The principal aims of pharmacovigilance programme are as
follows:
To improve patient care and safety in relation to the use of
medicines, and all medical and para-medical interventions.
To improve public health and safety in relation to the use of
medicines.
To contribute to the assessment of benefit, harm, effectiveness and
risk of medicines, encouraging their safe, rational and more effective
(including cost effective) use.
To promote understanding, education and clinical training in
pharmacovigilance and its effective communication to health
professionals and the public.
26. Several stake holders are involved
in monitoring safety of medicines.
Some of them are listed below:
• Government
• Pharmaceutical industries
• Hospitals and academia
• Medical and pharmaceutical associations
• Poisons and medicines information centers
• Health professionals like doctors, pharmacists, nurses
• Patients
• Consumers
• The media
• World Health Organization (WHO)
27. Pharmacovigilance in India
The scope and objectives of the Pharmacovigilance are
indicated below:
To create a nation-wide system for patient safety reporting.
To identify and analyze new signals from the reported cases.
To analyze the benefit-risk ratio of marketed medications.
To generate evidence-based information on safety of medicines.
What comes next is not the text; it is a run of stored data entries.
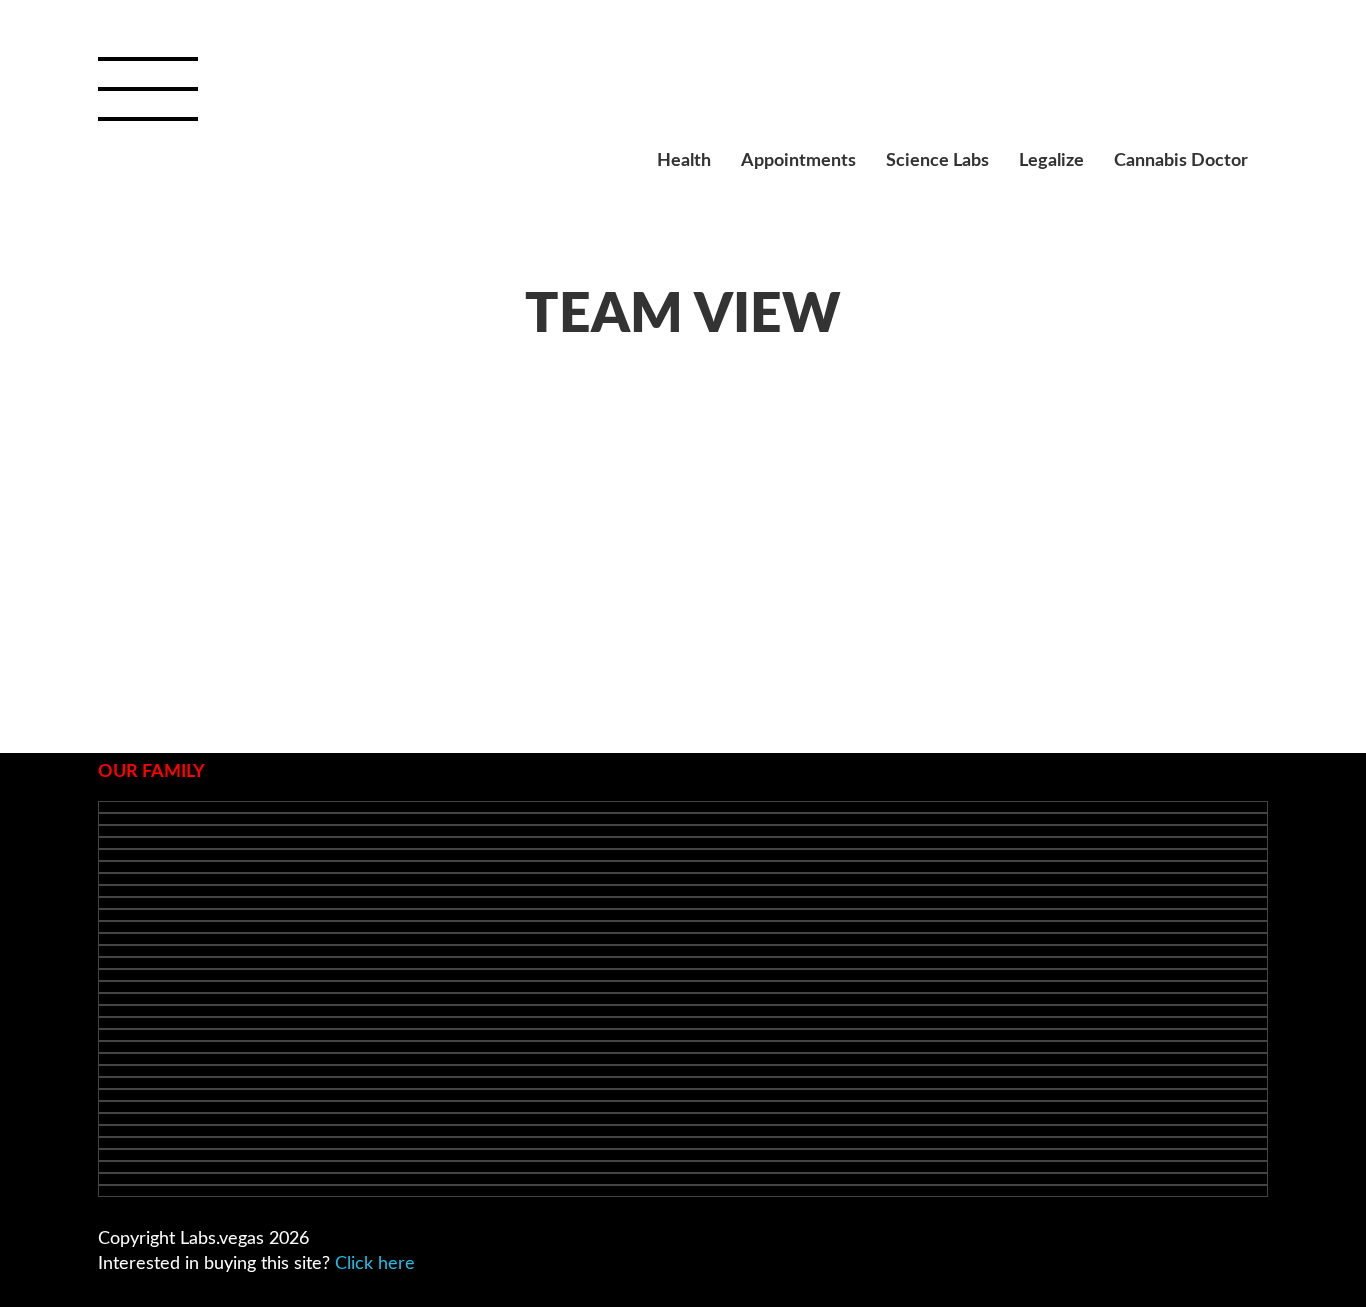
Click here (375, 1264)
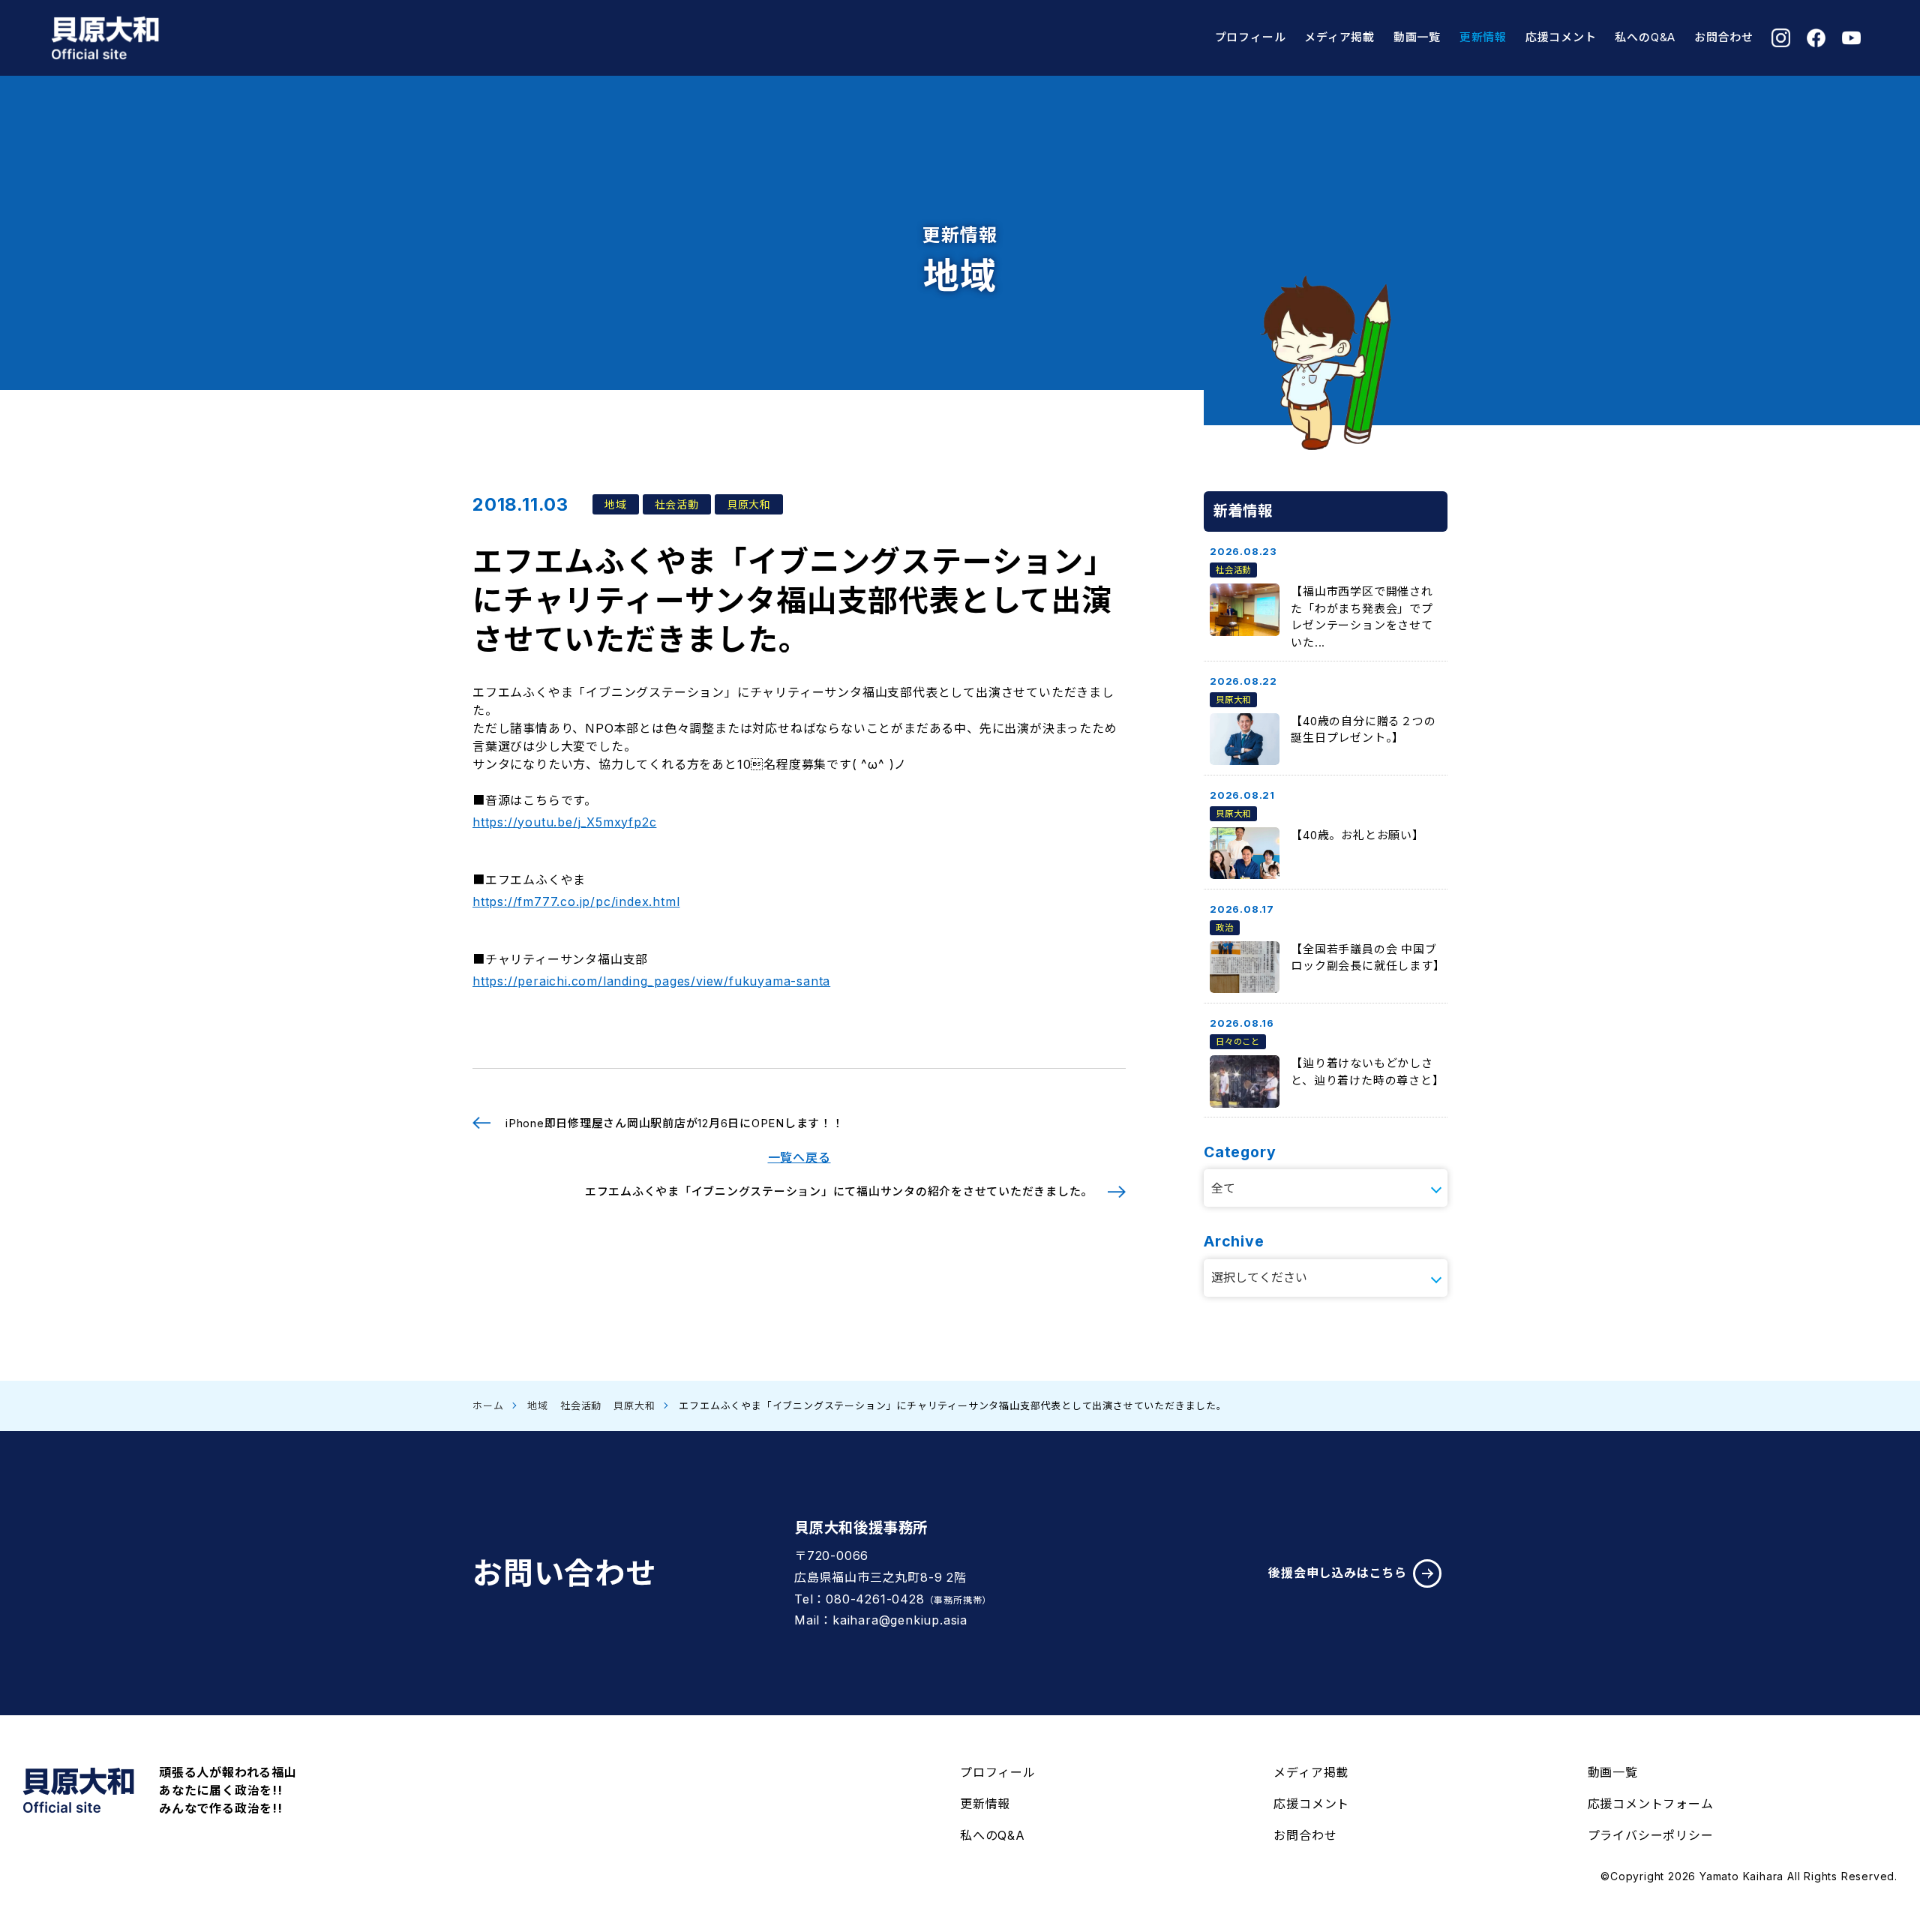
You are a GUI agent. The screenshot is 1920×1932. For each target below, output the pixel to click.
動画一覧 (1417, 37)
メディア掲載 (1339, 37)
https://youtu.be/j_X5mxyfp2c (564, 822)
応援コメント (1561, 37)
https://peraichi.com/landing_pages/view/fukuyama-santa (651, 981)
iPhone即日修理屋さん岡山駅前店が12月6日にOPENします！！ (675, 1123)
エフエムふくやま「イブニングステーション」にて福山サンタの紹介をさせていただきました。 (839, 1191)
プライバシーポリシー (1651, 1835)
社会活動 (581, 1406)
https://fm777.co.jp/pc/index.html (576, 901)
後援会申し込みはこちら (1337, 1572)
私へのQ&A (1645, 37)
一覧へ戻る (799, 1157)
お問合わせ (1724, 37)
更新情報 (1483, 37)
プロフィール (1250, 37)
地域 (537, 1406)
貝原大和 (634, 1406)
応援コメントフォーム (1651, 1803)
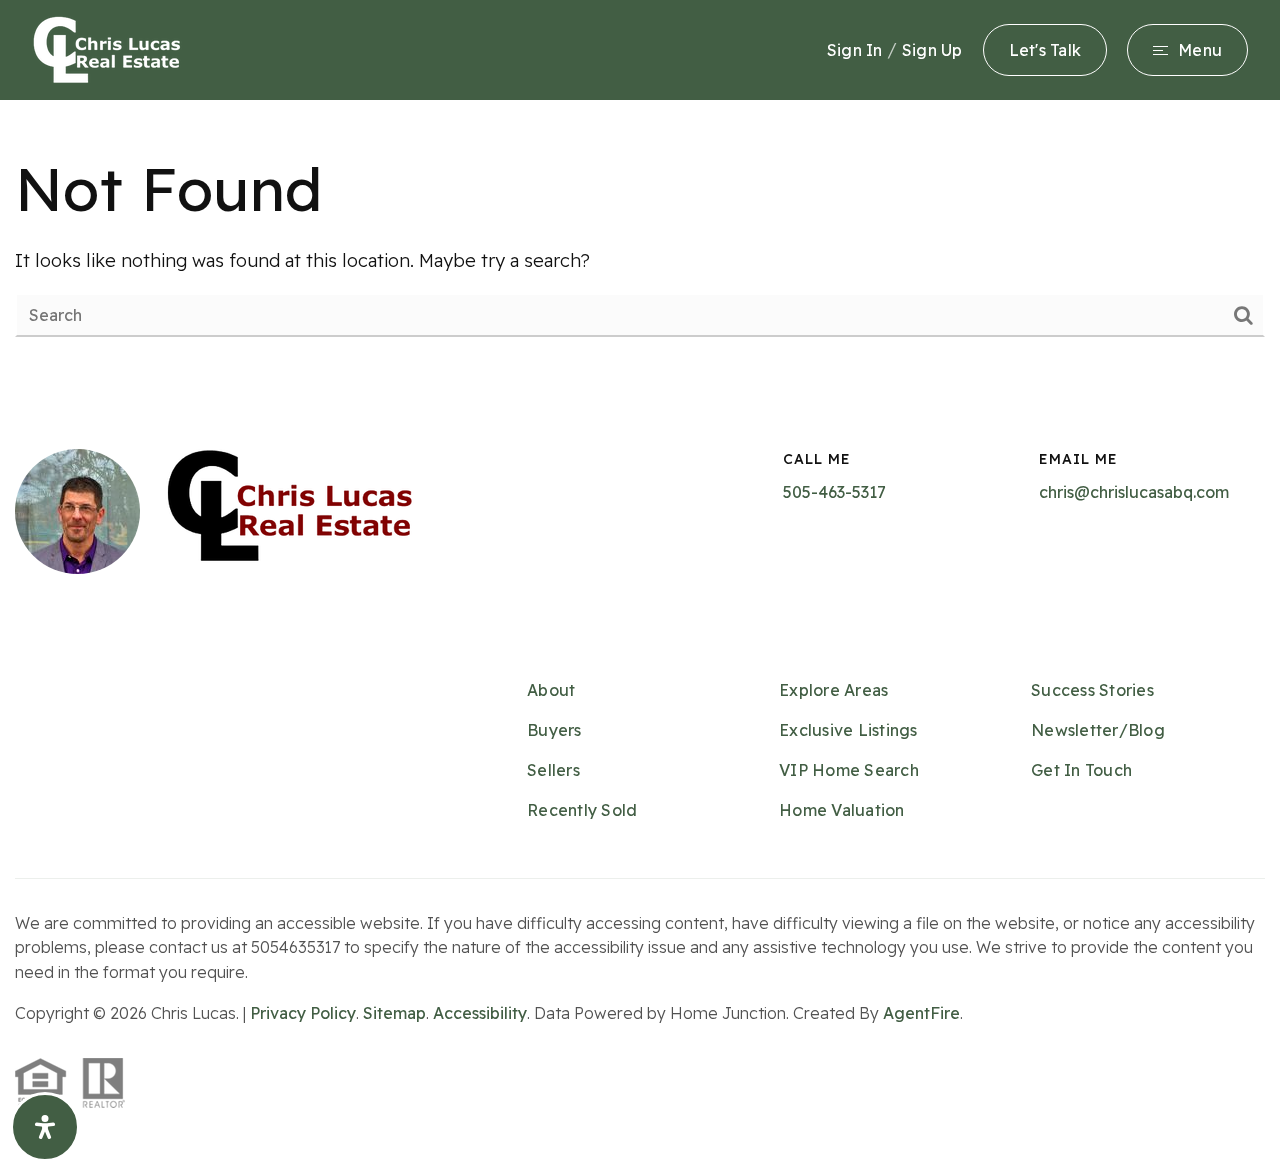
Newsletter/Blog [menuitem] (1098, 730)
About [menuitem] (551, 690)
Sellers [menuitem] (553, 770)
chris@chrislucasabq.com (1134, 492)
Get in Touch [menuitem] (1081, 770)
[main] (640, 242)
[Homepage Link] (107, 48)
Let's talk (1045, 50)
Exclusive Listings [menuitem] (848, 730)
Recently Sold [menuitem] (582, 810)
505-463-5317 (834, 492)
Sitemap (394, 1013)
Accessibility (480, 1013)
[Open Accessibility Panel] (45, 1127)
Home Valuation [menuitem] (842, 810)
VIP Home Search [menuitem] (849, 770)
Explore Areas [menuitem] (833, 690)
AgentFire (921, 1013)
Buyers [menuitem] (554, 730)
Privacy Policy (303, 1013)
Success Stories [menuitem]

To support regulatory agencies in the decision-making process on use of
medications.
To communicate the safety information on use of medicines to various
stake holders to minimize the risk.
To emerge as a national center of excellence for pharmacovigilance
activities.
To collaborate with other national centers for the exchange of information
and data management.
To provide training and consultancy support to other national
pharmacovigilance centers across globe.
To identify and analyze new ADR signal from the reported cases.
To promote rational use of medicines.